Ein Grossteil der Schweizer Unternehmen ist stark international ausgerichtet, sowohl im Einkauf und Verkauf als auch mittels Auslandliederlassungen für Produktion und Vertrieb. 2021 lag die Exportquote der Schweiz bei 69,9 Prozent des Bruttoinlandprodukts. Kaum ein Land ist somit so stark von Auslandmärkten abhängig wie die Schweiz. Der hohe Exportanteil garantiert der Schweiz Wohlstand und internationale Bekanntheit.

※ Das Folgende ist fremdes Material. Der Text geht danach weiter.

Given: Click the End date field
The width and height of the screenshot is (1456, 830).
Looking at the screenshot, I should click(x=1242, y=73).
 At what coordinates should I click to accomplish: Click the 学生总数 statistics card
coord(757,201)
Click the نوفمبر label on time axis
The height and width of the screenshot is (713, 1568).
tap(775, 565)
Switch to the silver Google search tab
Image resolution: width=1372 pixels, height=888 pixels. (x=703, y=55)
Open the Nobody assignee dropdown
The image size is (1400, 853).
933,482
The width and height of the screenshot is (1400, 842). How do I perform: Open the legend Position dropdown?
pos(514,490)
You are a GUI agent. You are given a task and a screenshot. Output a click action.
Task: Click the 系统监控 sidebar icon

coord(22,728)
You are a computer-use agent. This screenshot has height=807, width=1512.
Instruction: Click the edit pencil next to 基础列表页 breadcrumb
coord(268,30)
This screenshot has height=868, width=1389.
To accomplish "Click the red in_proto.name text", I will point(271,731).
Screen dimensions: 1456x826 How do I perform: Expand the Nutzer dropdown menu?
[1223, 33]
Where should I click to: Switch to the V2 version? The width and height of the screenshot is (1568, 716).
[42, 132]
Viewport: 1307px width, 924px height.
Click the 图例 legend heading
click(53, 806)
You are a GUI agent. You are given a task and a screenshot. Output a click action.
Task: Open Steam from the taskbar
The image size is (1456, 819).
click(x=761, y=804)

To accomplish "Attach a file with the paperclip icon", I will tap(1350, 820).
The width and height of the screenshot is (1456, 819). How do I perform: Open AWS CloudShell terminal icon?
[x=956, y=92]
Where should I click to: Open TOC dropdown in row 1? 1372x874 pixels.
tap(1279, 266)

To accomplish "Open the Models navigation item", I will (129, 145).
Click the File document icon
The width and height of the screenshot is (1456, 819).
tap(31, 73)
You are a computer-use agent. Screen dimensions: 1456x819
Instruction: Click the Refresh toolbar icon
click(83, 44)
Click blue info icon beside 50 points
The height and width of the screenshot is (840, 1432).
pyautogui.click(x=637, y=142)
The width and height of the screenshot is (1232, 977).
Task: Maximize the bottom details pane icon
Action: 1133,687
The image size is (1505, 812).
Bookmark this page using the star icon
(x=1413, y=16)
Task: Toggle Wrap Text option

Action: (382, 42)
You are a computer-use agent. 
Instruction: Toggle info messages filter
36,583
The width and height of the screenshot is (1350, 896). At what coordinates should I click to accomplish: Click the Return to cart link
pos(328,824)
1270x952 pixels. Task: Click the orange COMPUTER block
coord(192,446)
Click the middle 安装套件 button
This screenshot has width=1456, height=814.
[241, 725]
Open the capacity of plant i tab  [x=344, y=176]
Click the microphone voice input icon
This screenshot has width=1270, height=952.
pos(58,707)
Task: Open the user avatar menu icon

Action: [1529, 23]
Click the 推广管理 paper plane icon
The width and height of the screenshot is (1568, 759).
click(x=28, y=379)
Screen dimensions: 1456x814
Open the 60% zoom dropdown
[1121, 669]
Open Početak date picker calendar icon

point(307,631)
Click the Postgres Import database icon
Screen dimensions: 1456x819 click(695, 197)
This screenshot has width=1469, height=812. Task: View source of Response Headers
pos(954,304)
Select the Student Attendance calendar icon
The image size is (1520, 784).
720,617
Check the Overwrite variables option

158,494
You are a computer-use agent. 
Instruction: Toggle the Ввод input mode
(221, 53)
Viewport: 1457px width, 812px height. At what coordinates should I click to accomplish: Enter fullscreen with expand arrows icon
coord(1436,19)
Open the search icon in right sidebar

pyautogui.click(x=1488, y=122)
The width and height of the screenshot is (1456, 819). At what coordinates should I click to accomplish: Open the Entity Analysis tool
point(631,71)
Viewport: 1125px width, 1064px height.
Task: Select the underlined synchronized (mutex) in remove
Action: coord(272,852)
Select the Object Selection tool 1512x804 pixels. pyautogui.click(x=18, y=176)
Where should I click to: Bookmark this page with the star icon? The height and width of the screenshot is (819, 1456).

Die enormen und komplexen Herausforderungen in den letzten Jahren und Monaten im internationalen Handel haben die Schweizer Wirtschaft maximal gefordert. Um lieferfähig zu bleiben, mussten die Unternehmen rasch und oft radikal reagieren, und es zeichnet sich keine Beruhigung ab. Im Gegenteil, die Anforderungen steigen!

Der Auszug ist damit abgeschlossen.